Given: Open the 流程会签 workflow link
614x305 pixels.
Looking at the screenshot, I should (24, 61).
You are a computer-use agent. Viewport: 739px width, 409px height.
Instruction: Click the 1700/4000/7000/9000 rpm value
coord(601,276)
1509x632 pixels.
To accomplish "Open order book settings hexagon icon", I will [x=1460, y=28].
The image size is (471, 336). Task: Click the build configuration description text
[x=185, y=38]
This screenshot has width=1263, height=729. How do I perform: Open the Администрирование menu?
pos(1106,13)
---
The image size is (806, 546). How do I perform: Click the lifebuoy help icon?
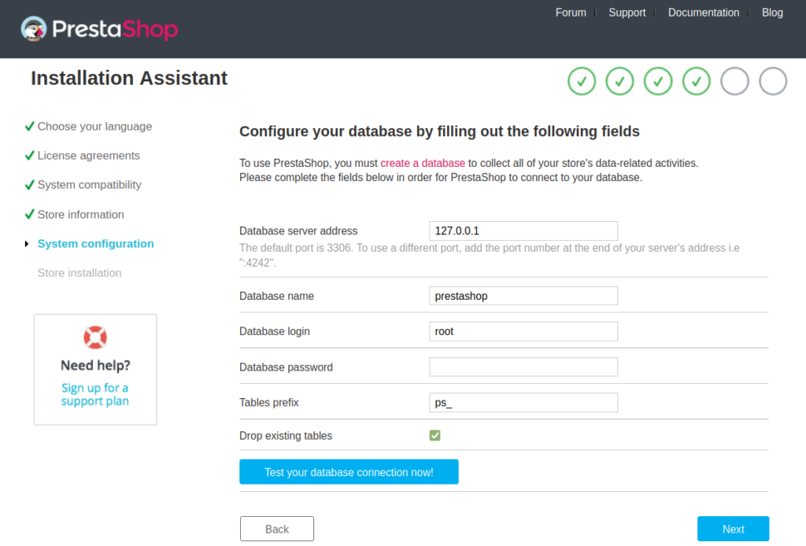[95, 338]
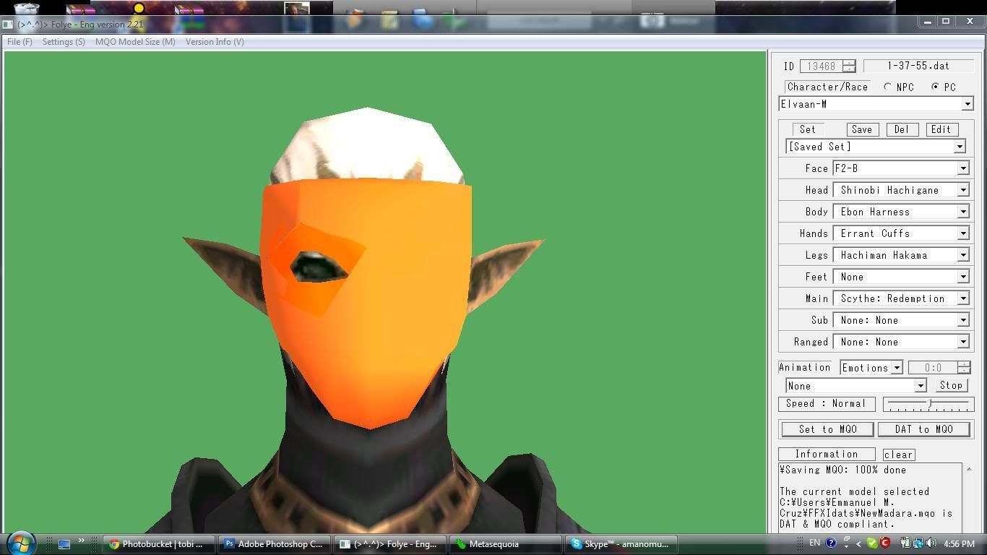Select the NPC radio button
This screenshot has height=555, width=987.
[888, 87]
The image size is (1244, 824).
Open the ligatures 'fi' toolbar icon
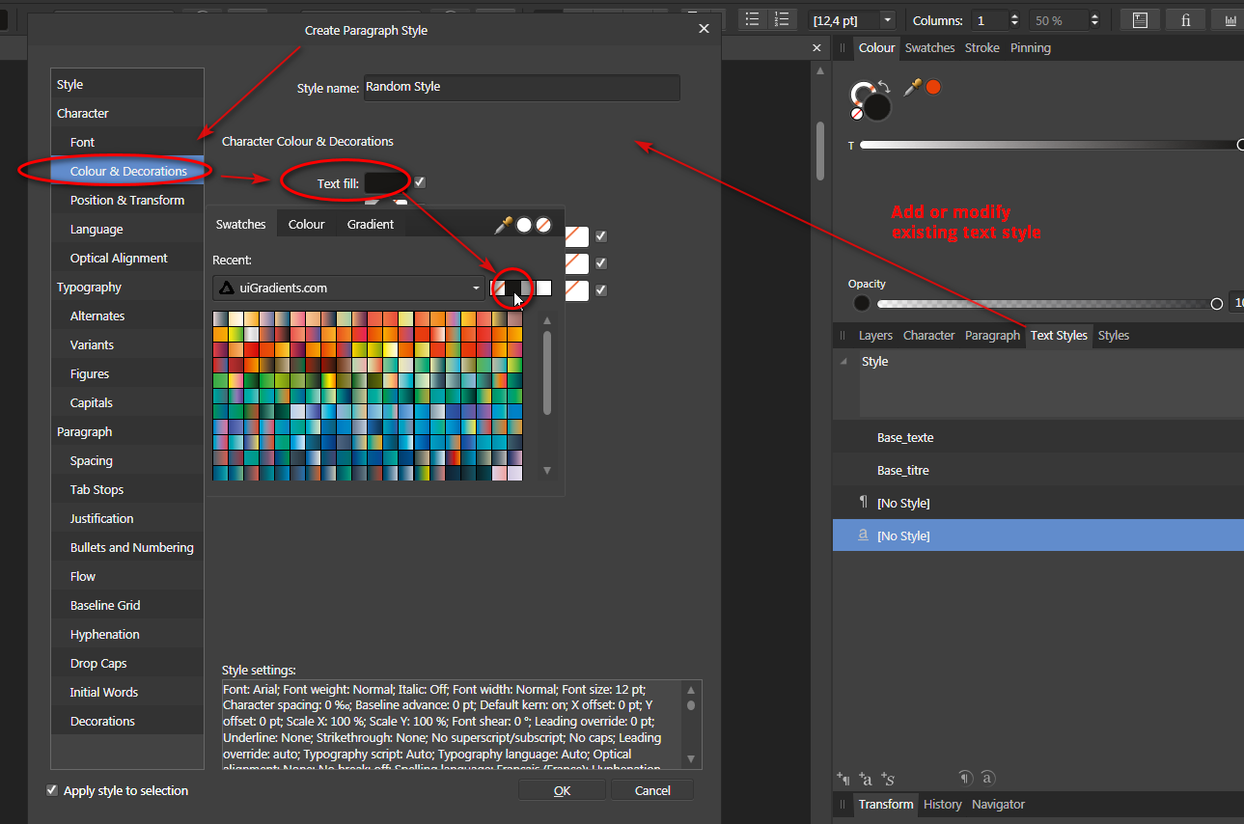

[WHAT YOU HAVE TO DO]:
Retype only this portion of the data above: the line containing "The image size is (1244, 824).", the line containing "Open the ligatures 'fi' toolbar icon", and all lines between them, exactly.

[TASK SOLUTION]:
The image size is (1244, 824).
Open the ligatures 'fi' toolbar icon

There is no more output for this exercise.